Cosas que nunca te dije, de María José Viera-Gallo, contiene siete cuentos, los que se pueden catalogar como mayoritariamente malos y mediocres, pues solo hay dos aceptables. Aquellos que se distinguen, Zúrich y El reino, son los primeros del libro, algo que no resulta casual: es una conocida estrategia editorial la de ubicar al principio los textos de mayor calidad. En general, las narraciones de este volumen tienen un alto contenido autobiográfico, lo que no garantiza nada, pues el tema pasa a ser irrelevante si la manera en que está expuesto presenta deficiencias. Además de algunas vistosas faltas de ortografía, existe aquí un anquilosamiento expresivo que tiñe de inoperancia los esfuerzos de la autora.

Extracto de datos.

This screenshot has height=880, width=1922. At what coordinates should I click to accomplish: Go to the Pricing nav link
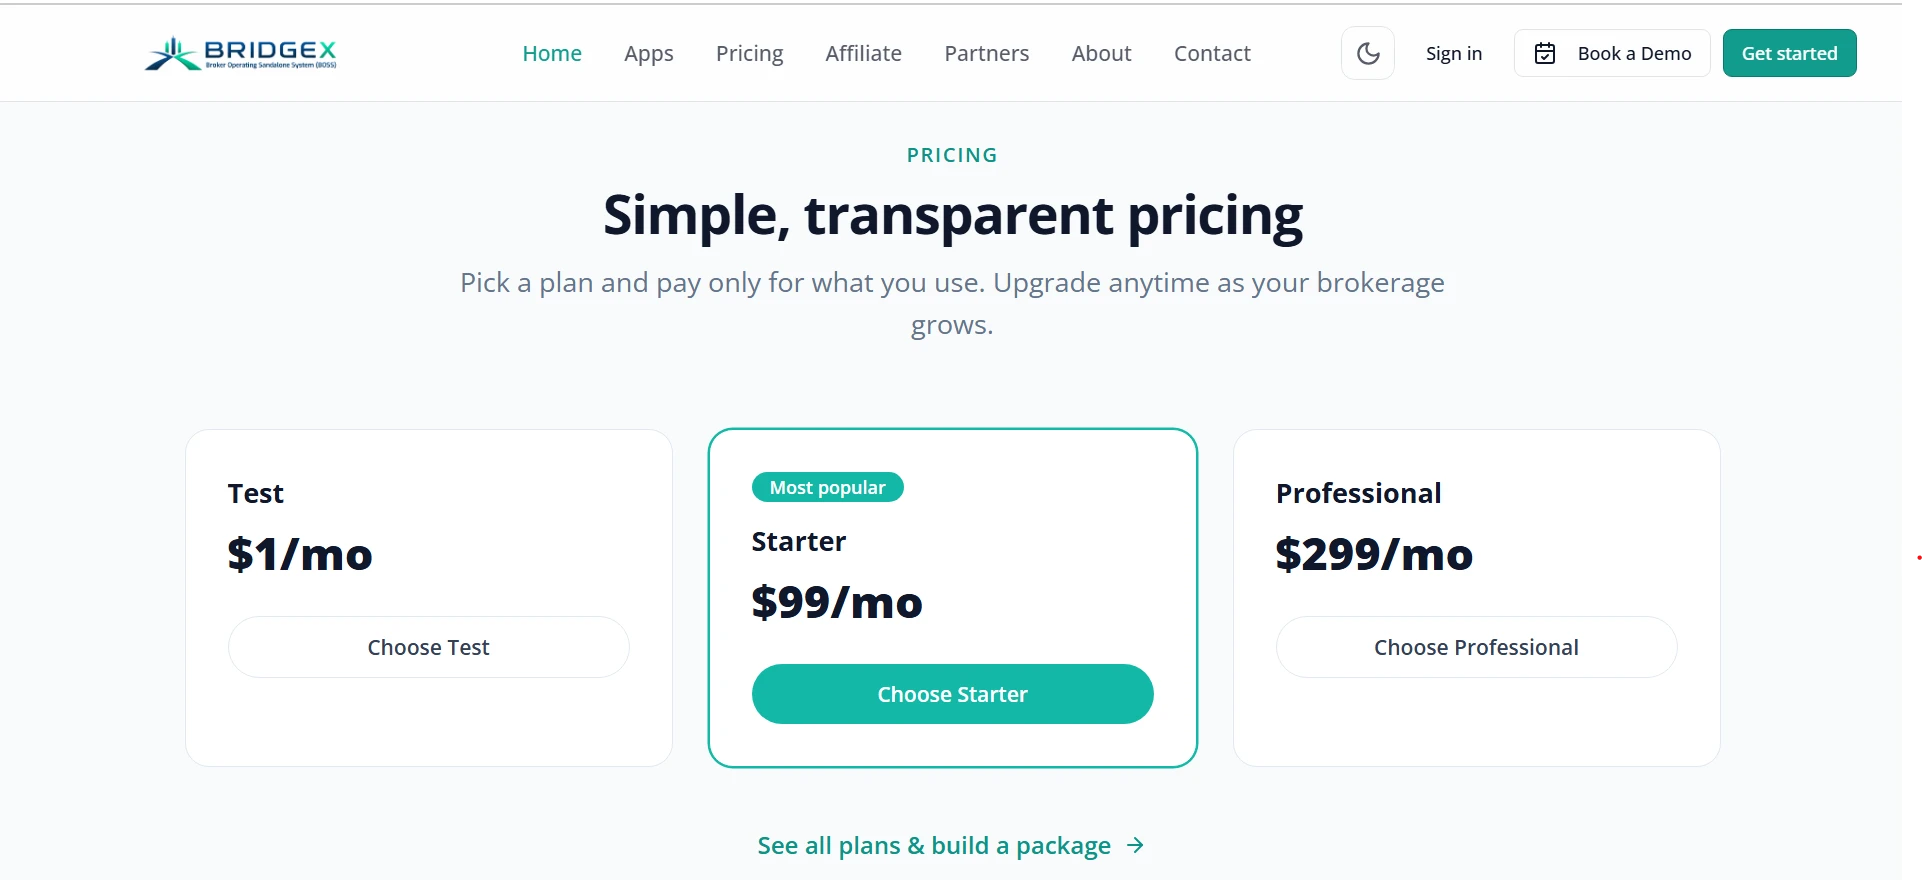click(750, 53)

Qué hacer.
a) Cambia en la reseña todo el pasaje que va desde "Cosas que nunca" hasta "de la autora." y pon "relatos" en lugar de "cuentos".
b) Sigue escribiendo la reseña del libro de cuentos a partir de su última oración.
Las líneas de datos no guardan relación con la reseña.

Respuestas del ejercicio.
a)
Cosas que nunca te dije, de María José Viera-Gallo, contiene siete relatos, los que se pueden catalogar como mayoritariamente malos y mediocres, pues solo hay dos aceptables. Aquellos que se distinguen, Zúrich y El reino, son los primeros del libro, algo que no resulta casual: es una conocida estrategia editorial la de ubicar al principio los textos de mayor calidad. En general, las narraciones de este volumen tienen un alto contenido autobiográfico, lo que no garantiza nada, pues el tema pasa a ser irrelevante si la manera en que está expuesto presenta deficiencias. Además de algunas vistosas faltas de ortografía, existe aquí un anquilosamiento expresivo que tiñe de inoperancia los esfuerzos de la autora.

b)
Zúrich expone una historia familiar que se desarrolla entre la Europa del exilio, el Chile de los años 80 y el presente. Cierta pregunta que le dedica la narradora a su padre, en apariencia inocua, da pie a un relato vivencial que efectivamente suscita interés en el lector y que conduce a un desenlace bien pensado. El reino es el recuento de una madre que enfrenta como mejor puede la enfermedad de su pequeño hijo Gero, enfermedad llamada "el mal impronunciable". El componente fantástico, ubicado al final del cuento, le otorga a este buena parte de su valor.

En varias ocasiones, los personajes de este libro hablan acerca de la década de los 90. Por lo general, lo hacen para execrar el Chile de aquellos años, algo que no tendría nada de malo si es que uno no percibiese que en la autora persisten, precisamente, ciertos atavismos narrativos muy propios de esa época. Para decirlo de otro modo: Viera-Gallo ofrece un discurso que a estas alturas suena anticuado. En el plano estrictamente literario, la paradoja es aun más evidente: la escritora se apega a usos y técnicas que no aportan novedad alguna y que solo resaltan las limitaciones de su conservadurismo expresivo.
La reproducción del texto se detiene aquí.